PROBLEM A ::
Answer each question using the post about RWBY:
(i) Which Volumes does the author say they loved?
(ii) What show's first season is Volume 3 ranked alongside?
(iii) Besides Volume 3 of RWBY, what work is given as proof that Miles and Kerry can produce good material?
PROBLEM B ::
Rewrite the part of the RWBY post starting at "The problem with" and ending at "three volumes enjoyed.", substituting "dull" for "bland".
PROBLEM C ::
Extend the post criticizing RWBY with a few more paragraphs that follow on from its final sentence.

PASSAGE PROVIDED ::
==============================
Allow me to get on a soapbox.
Long story short - RWBY is completely unsalvageable.
Let me explain. Buckle in.
I loved the earliest Volumes (1-3), jankiness and all. I could spend hours nitpicking the first seasons, but as Gigguk said in his first video about the show - I don't want to. Despite all its flaws, the show was cohesive and engaging. It took just enough inspiration from anime, and neatly avoided all the stuff that's currently poisoning the medium (another post for another time). It wasn't blindingly original, but it didn't suffer for that. It had heart. There was a clear passion behind the project, and the crew worked around their limitations as best they could. There were dumb moments, awful animation, cliches, a dearth of character writing, etc, but it was fucking
fun.
Monty's death was an unmitigated tragedy, full stop. I won't talk too much about him because the things I have to say don't actually involve him and his amazing work. His passing was sudden, cruel, and unexpected, no two ways about it. But, as many classless people like to theorize, his death didn't suddenly make the show bad. In fact, if Monty was still alive today, the show would probably be as bad as it is, and I think people don't like thinking about that. The fights might have been better, and while they're an important aspect of the show, yet (despite what people believe), isn't everything RWBY had to offer. Let's move on.
Volume 3 was the best the show ever was. You could argue against that on the merits of some of the animation, but it's nearly impossible to deny that the writing, pacing, and character work was head and shoulders above every other season of the show. In fact, I'd go as far as to say it's some of the best YA TV ever made, up there with the first season of ATLA. It wasn't perfect, but it was pretty damn good. I have my own theories about why this is, but I'll keep them to myself (they're not super relevant).
As everyone already knows, Volumes 4 and 5 were just really fucking bad. I've seen the lion's share of blame for that to be placed at Miles and Kerry's feet, but they're capable of doing good - even great - stuff (see Volume 3 of RWBY and Camp Camp). Plus, writing is fucking
hard, and it's not the only issue with the show.
The problem with RWBY now (and what makes it unsalvageable) is that every issue it's ever had has compounded over the past three Volumes. The end result is a bland, bloated, and sluggish creature that is a pale imitation of what came before. When I've discussed this with other people, they often tell me "it's because it's not what you expected/wanted to happen". And this is pretty obvious, given how AWoBE begins, and my own thoughts and theories that developed over the years. In this very thread, even! But RWBY isn't bad because it isn't what I wanted, it's bad because it lacks the direction and focus that the first three volumes enjoyed.
==============================
GIVEN DATA ::
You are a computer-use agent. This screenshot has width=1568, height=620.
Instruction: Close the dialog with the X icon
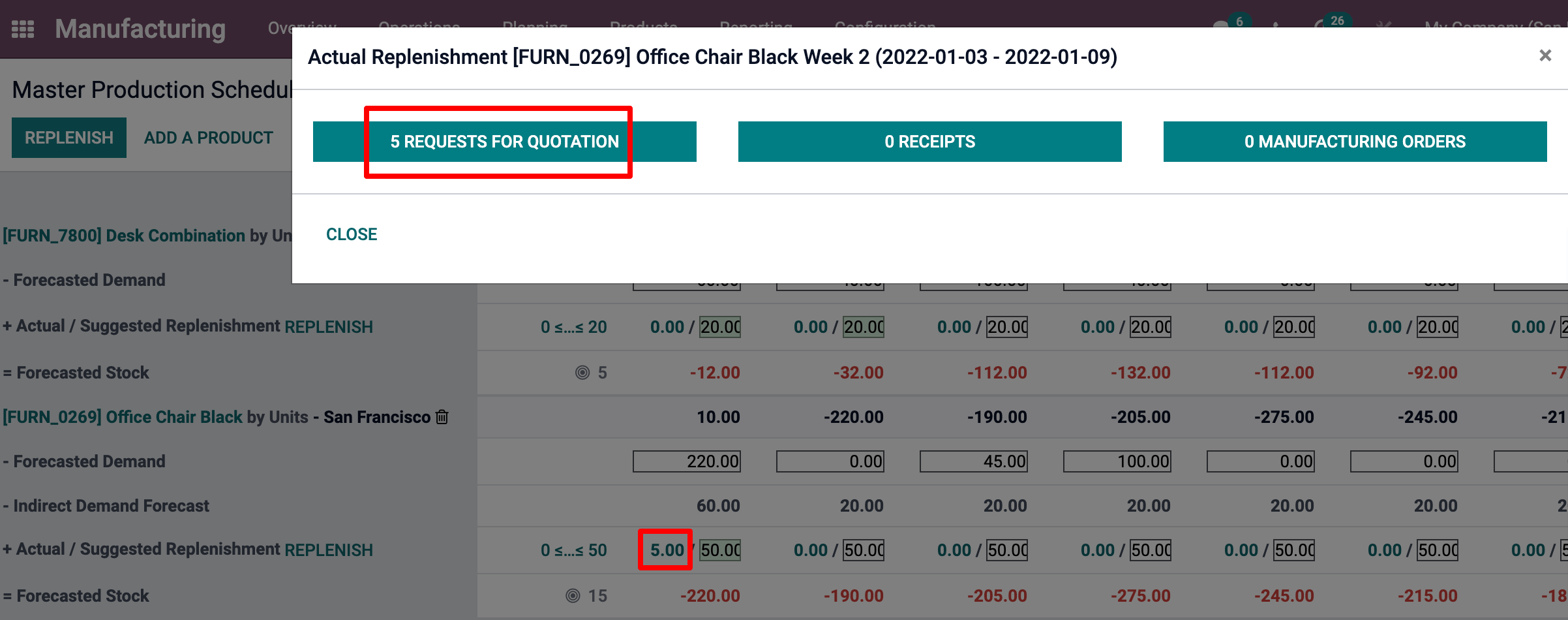click(x=1545, y=56)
==============================
EXERCISE RESPONSE A ::
(i) Volumes 1-3
(ii) ATLA
(iii) Camp Camp

EXERCISE RESPONSE B ::
The problem with RWBY now (and what makes it unsalvageable) is that every issue it's ever had has compounded over the past three Volumes. The end result is a dull, bloated, and sluggish creature that is a pale imitation of what came before. When I've discussed this with other people, they often tell me "it's because it's not what you expected/wanted to happen". And this is pretty obvious, given how AWoBE begins, and my own thoughts and theories that developed over the years. In this very thread, even! But RWBY isn't bad because it isn't what I wanted, it's bad because it lacks the direction and focus that the first three volumes enjoyed.

EXERCISE RESPONSE C ::
The main problems:
1. The first thing I really want to talk about is the visual design of the show. Mostly because the response to it baffles me beyond belief. People love the look of the show now, and I simply don't understand it. Don't get me wrong, the switch to Maya was
absolutely necessary, but the visual overhaul that went with it was the first sign that things were going downhill. Poser is... not the best animation tool, and that's clear in the first three Volumes, but it did lend itself well to the show. The characters had pop and vibrancy, and they caught the eye easily. The backgrounds also improved drastically over the volumes, feeding into the visual focus on the character designs.
With the switch to Maya, I suspect there was a big push to make the characters look holistic, like they were 'part of the world', and the result is an absolute mess. Without sharp outlines and high contrast colors, they bleed over into the environment and themselves, cut into pieces by dynamic shadows and inconsistent lighting. The colors are bland, almost pastel-like. As a result, the characters look bland and flavorless despite the excellent work put into their actual design. The environments look... okay in some places, but they lack the vibrancy of earlier volumes.
2. The writing. This part of my critique is probably the most subjective, but if Miles and Kerry ever see this, I want them to know that I respect the hell out of them for trying. There was a big shift towards more character depth and development in V4, V5, and V6., something the show desperately needed.
I appreciated the attempt to move into more character-focused writing, but the end result was very much like bad fanfiction - there was too much telling, too little showing, and people stood around in circles and had explanatory conversations that either went nowhere, weren't relevant, or failed to show us anything new about the characters involved. We learned about Ren and Nora's history, but we didn't learn about them as
people. Jaune angsted over Pyrrha for two volumes before finally having the scene they needed at the end of V4 (and also one of the only good things about V6... I'll get into it later). Ruby is still bland, Blake's character was almost entirely assassinated, Raven turned out to be Ayn Rand with an anime sword, and the majority of the supporting cast was put on a bus with no brakes.
And I don't really blame the writing staff for any of it. They had a big goddamn job to do, and a difficult one at that. But it did't help when confronted with the next biggest writing flaw.
Namely the lore and worldbuilding. They packed a ton of it into Volumes 4-6, and almost none of it worked. I've talked about this in conversations with
@Always Late, but I'll reiterate it here - there was too much that was explicitly revealed, and what they revealed was... undercooked to say the least. The premise of the show was good enough to spawn hundreds of thousands of fanfic and fanart of speculation about the world of Remnant, but the answers we got were explained in explicit detail with zero hints of ambiguity, in a way that utterly contradicts the show's presentation. RWBY is quite explicitly inspired by fairy tales, which have always been mercurial, ambiguous and shrouded in hand-me-down folklore. So why did we literally see the main villain's backstory? Why did we get explicit confirmation about the gods?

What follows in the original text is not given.